PRÉTENTIONS, MOYENS et ARGUMENTS
[J] [U] demande au tribunal, selon dernières conclusions du 07.3.2024, de : - juger que le Camion Scania 6 chevaux et home car, immatriculé EK 507 SG, est sa propriété pour avoir été acheté par [P] [U], son défunt père, - lui déclarer inopposable le prétendu apport du camion à une association, - la recevoir en sa demande de revendication et condamner la défenderesse à lui remettre le camion sous astreinte de 1 000 € par jour de retard passé 8 jours après signification du jugement à intervenir, - débouter la défenderesse de toutes demandes plus amples et contraires, - la condamner à 5 000 € de dommages et intérêts pour résistance abusive et 5 000 € au titre de l’article 700 du “CPC” outre les dépens et ordonner l’exécution provisoire.
Elle se prévaut de ce que la fraude corrompt tout et que nul ne peut s’emparer de sa propre turpitude.
[C] [M] demande au tribunal, selon dernières conclusions du 05.02.2024, de : - juger que l’assignation est entachée de nullité, - constater le défaut d'intérêt à agir contre elle de la demanderesse, - la débouter et la condamner au paiement de 3 000 € au titre de l’article du “CPC” ainsi qu'aux entiers dépens.
Elle invoque le certificat d’immatriculation et l'article 56 du “CPC”.
MOTIFS du jugement
I : en la forme
A/ la nullité de l’assignation
La défenderesse estime que l’assignation est nulle faute pour la demanderesse de fonder ses prétentions en droit comme prescrit à l’article 56 du “cpc”. Ses développements démontrent cependant qu’elle comprend parfaitement la demande à laquelle elle répond notamment sur le terrain du droit. Elle ne démontre ainsi pas le grief persistant requis par les articles 114 et 115 du code de procédure civile que la carence de la demanderesse lui causerait, ce qui commande le rejet de l’exception de nullité.
B/ l’irrecevabilité de l’action
Le défaut d’intérêt à agir invoqué en défense est une fin de non recevoir prévue aux articles 122 et suivants du code susdit. À la supposer constituée, elle aurait dû être soulevée devant le juge de la mise en état en vertu de l’article 789 du code de procédure civile.
II : au fond
La demanderesse développe virulemment, sans articuler de plan de raisonnement et sur non moins de 27 pages, toutes sortes de griefs dont la plupart n’ont aucun lien avec sa demande.
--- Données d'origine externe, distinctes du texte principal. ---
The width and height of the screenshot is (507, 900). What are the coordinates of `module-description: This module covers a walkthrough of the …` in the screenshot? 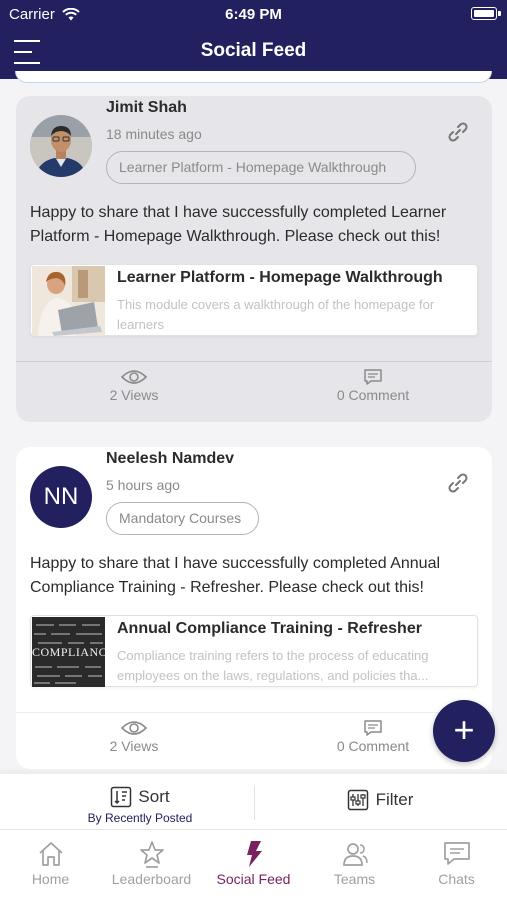 It's located at (276, 314).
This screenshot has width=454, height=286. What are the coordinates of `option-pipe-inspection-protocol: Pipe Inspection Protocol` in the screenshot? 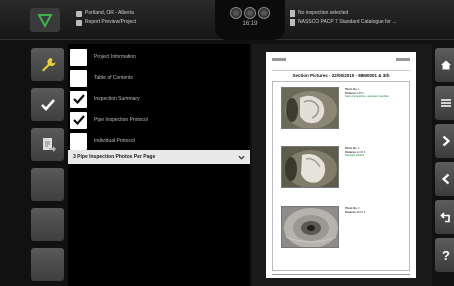 It's located at (160, 120).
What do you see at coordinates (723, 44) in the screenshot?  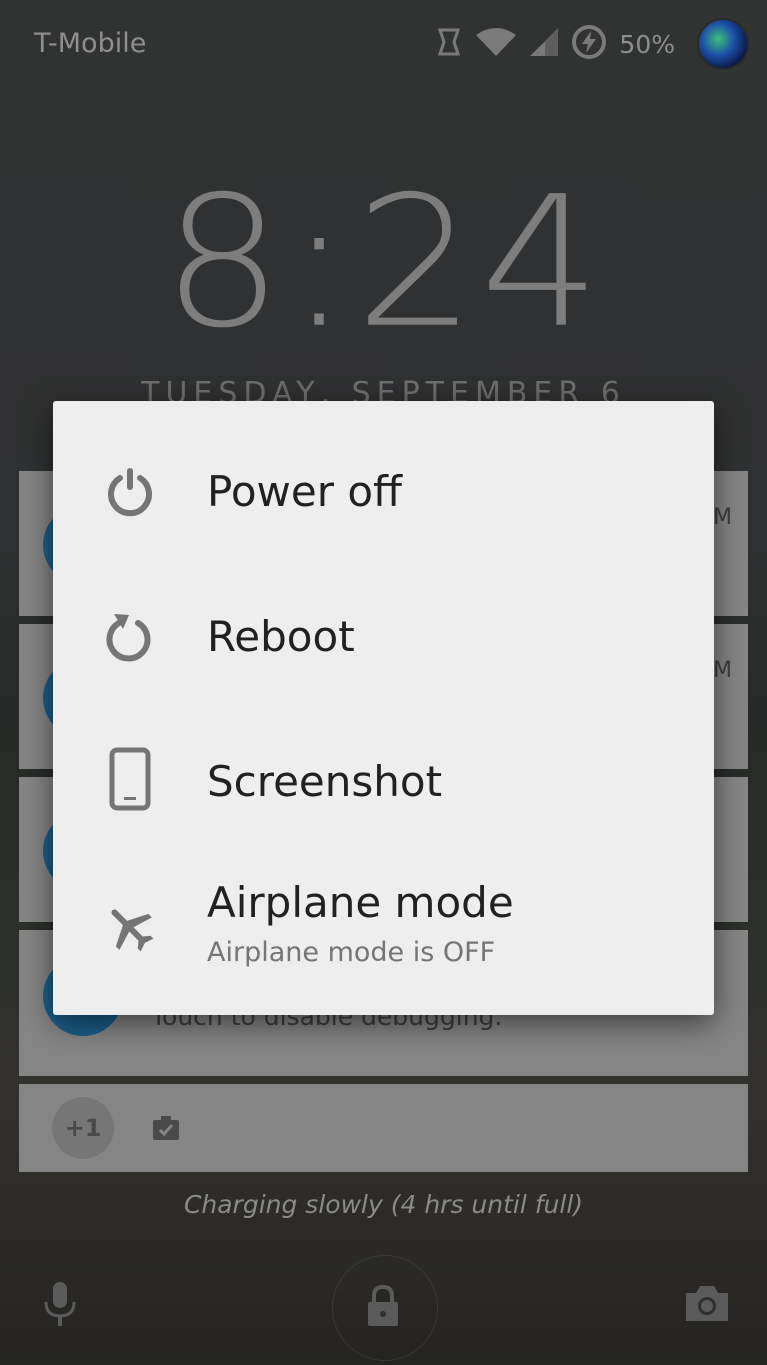 I see `profile-avatar` at bounding box center [723, 44].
Elle se prévaut de sa qualité d’héritière bien que sans rechercher à régler la succession de son père.
Ces développements sont dès lors essentiellement inopérants de même que les attestations de part et d’autre sur les bons soins que les protagonistes auraient ou non portés au défunt.
La demanderesse soutient que le certificat d’immatriculation n’est pas un titre de propriété laquelle est établie par la facture d’achat du véhicule. Il est exact que le certificat d’achat n’établit pas la propriété de son titulaire mais une facture non plus, ces deux types de pièces n’en constituant que des indices.
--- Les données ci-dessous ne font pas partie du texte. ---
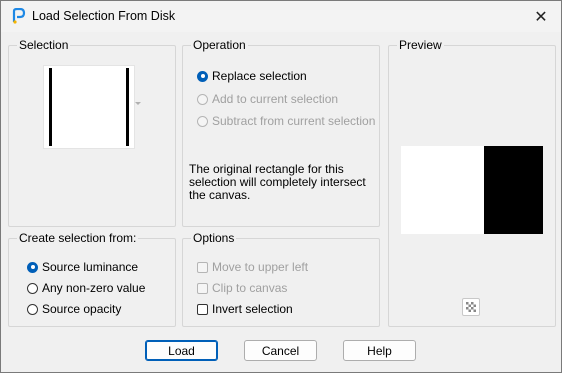 The width and height of the screenshot is (562, 373). I want to click on cancel-button: Cancel, so click(280, 350).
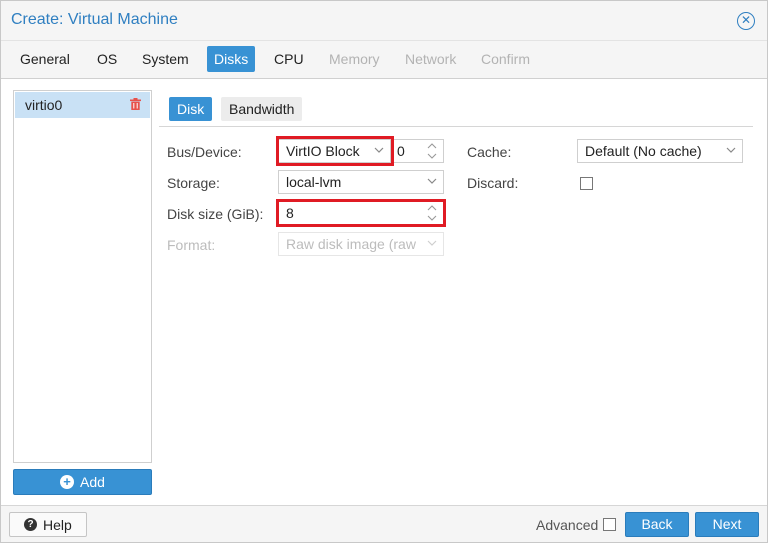 This screenshot has width=768, height=543. I want to click on next-button: Next, so click(727, 524).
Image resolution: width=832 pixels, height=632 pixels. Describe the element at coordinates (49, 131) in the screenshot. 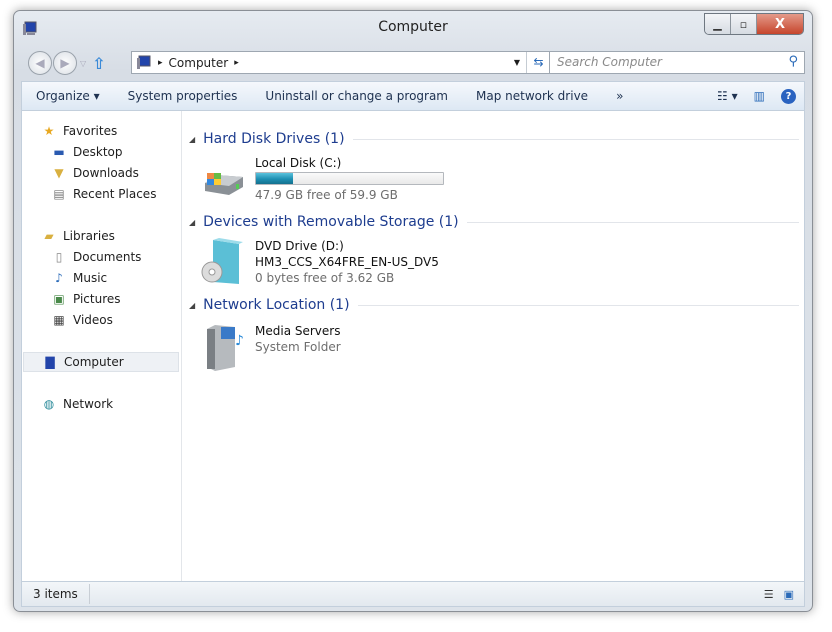

I see `star-icon: ★` at that location.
En l’espèce, la carte grise du véhicule est au nom de “la [Localité 2]” de même que son bon de commande, à défaut pour la demanderesse d’en produire la facture. “[3]” est une association équestre dont le défunt était membre.
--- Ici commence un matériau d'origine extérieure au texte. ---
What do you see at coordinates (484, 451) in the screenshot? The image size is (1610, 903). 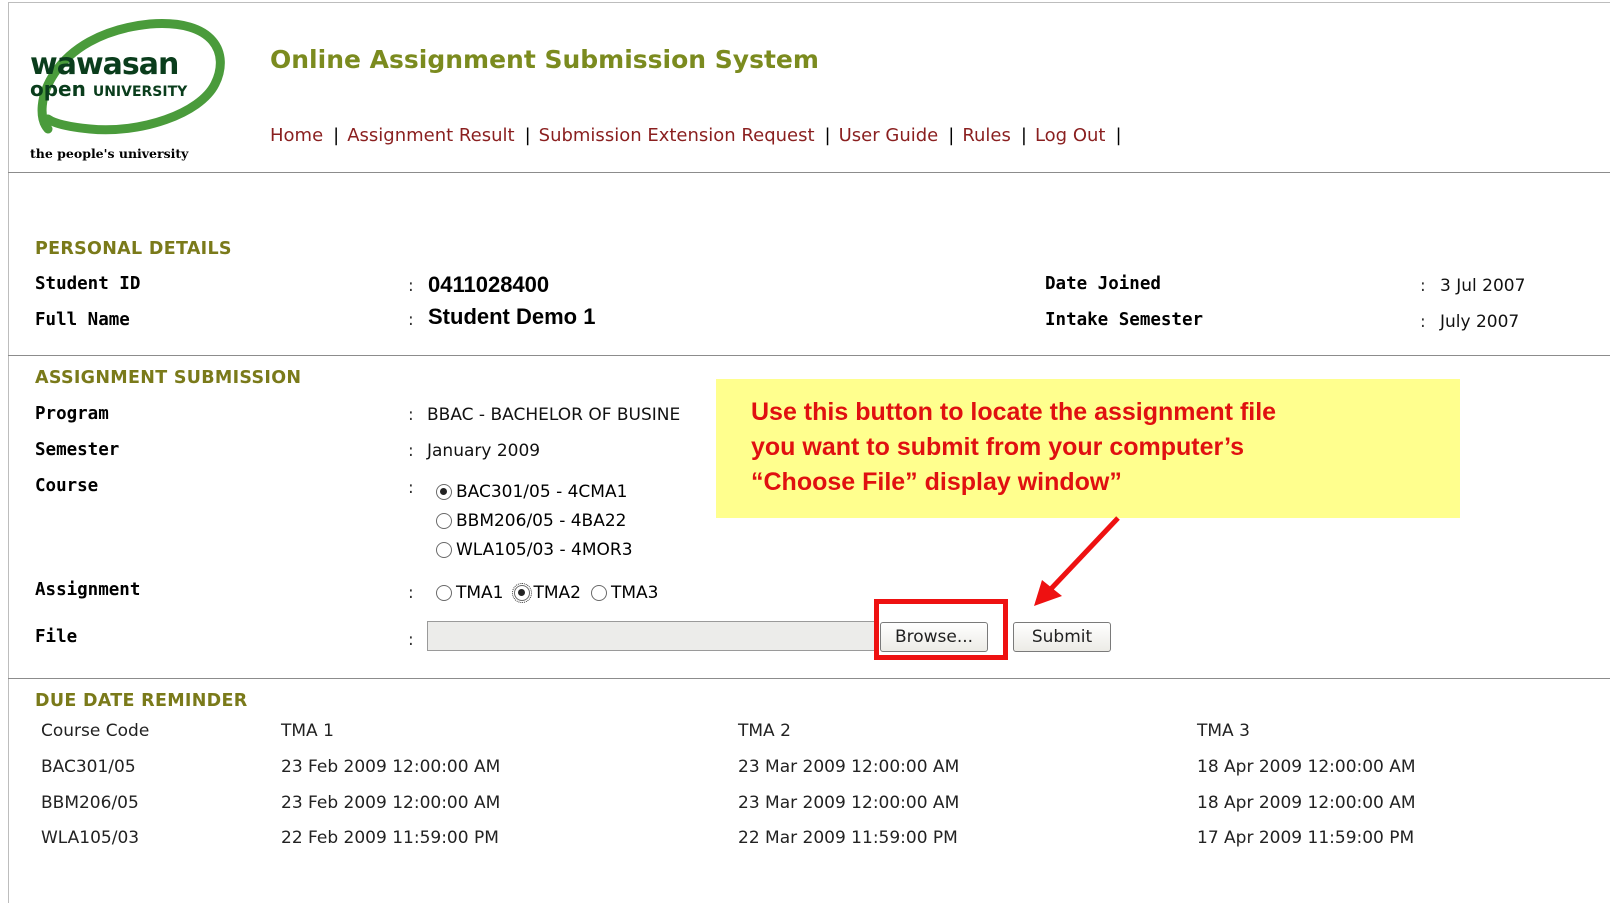 I see `semester-value: January 2009` at bounding box center [484, 451].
La demanderesse soutient que la défenderesse a falsifié les chèques de 10 000 et 68 000 € issus du chéquier de son père pour l’achat de ce véhicule. La signature figurant sur la copie de ces chèques accrédite ce soupçon mais sans remettre en cause la propriété du véhicule comme étant celle de cette association. Or, cette association est une personne morale qui jouit d’une personnalité juridique et d’un patrimoine distincts de ceux du défunt. De surcroît, elle n’est pas attraite à la cause.